Systematic modeling of the internal arousal state enables developing controllers to close the loop and regulate the estimated stress state. In this regard, well-established control techniques (i.e., linear quadratic regulator and model predictive controller) can be applied. In the process of finding the optimal control policy to regulate the stress state within these approaches, a corresponding cost function needs to be minimized. Hence, the performance of these control systems highly depends on the selection of corresponding objective functions. 

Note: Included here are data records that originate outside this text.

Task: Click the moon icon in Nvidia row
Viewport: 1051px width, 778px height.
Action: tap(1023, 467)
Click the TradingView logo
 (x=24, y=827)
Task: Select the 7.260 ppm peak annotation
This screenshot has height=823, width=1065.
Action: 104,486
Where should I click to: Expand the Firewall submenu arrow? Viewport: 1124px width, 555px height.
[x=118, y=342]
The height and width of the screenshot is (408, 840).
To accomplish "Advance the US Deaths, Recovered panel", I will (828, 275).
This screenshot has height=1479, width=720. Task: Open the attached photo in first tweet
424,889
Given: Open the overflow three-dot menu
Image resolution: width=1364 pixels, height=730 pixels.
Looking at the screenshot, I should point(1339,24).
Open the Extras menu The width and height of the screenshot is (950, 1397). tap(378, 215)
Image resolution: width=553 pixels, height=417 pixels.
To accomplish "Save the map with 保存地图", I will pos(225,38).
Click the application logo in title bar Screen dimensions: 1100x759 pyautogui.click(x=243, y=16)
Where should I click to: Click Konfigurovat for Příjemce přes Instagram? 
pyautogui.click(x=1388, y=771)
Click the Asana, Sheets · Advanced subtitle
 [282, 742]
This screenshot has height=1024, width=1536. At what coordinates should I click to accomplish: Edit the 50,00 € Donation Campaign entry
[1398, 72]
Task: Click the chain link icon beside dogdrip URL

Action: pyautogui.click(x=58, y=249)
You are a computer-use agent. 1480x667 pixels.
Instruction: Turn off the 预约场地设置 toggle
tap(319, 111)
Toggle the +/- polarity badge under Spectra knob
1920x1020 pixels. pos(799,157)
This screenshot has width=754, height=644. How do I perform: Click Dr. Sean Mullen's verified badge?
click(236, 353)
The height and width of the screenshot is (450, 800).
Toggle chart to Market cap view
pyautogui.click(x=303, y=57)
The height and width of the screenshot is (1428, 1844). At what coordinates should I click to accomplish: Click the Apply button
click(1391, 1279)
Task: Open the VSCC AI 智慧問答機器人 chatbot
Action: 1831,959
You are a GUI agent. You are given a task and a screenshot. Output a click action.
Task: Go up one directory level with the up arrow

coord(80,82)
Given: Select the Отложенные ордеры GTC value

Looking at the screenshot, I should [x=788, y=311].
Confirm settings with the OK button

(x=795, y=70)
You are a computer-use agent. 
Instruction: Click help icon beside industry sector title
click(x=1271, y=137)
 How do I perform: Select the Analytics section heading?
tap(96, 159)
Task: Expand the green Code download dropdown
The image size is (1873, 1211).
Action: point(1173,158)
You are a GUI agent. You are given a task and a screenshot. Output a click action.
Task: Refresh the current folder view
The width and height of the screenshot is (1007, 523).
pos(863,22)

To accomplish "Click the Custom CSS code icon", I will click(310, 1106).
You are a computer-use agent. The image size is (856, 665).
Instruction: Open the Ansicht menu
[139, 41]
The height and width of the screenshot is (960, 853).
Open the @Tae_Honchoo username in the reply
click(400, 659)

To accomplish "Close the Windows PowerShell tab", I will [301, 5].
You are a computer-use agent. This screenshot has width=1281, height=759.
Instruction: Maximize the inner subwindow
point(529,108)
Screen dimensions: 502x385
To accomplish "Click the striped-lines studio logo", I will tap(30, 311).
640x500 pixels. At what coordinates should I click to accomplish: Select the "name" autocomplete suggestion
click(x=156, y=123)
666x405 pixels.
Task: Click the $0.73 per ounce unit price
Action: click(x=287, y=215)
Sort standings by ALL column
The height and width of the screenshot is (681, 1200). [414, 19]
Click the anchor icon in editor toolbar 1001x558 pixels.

As the researchers are dealing with a human-in-the-loop problem, the process of finding the appropriate objective functions becomes more complicated. To overcome this challenge and enhance the performance of the closed-loop system, Faghih and Fekri Azgomi, who recently completed his PhD under the supervision of Faghih, developed a supervised controller that includes a knowledge-based supervised layer that adjusts the objective function and tunes parameters in real-time. In this supervised architecture, a fuzzy system is utilized to continuously update parameters in the objective function to adjust environmental variations. The results verify the effectiveness of proposed architecture in keeping the estimated stress state within a desired range by designing a supervised layer on top of the optimal control formulation.  

Furthermore, the proposed supervised control architectures provide an excellent setting to incorporate the relevant medical expertise to enhance the closed-loop system. These novel supervised control approaches could be further expanded to deliver adaptive and robust closed-loop characteristics to address inter- and intra-subject variations. 

There also exists great potential in implementing the supervised control architectures in other closed-loop applications such as adaptive deep brain stimulation for the treatment of neurodegenerative brain disorders and automating medication intake in a wide range of diseases. Once one models and tracks one's internal states, utilizing supervised control methodologies would result in enhancing the closed-loop treatment practices in a more personalized manner.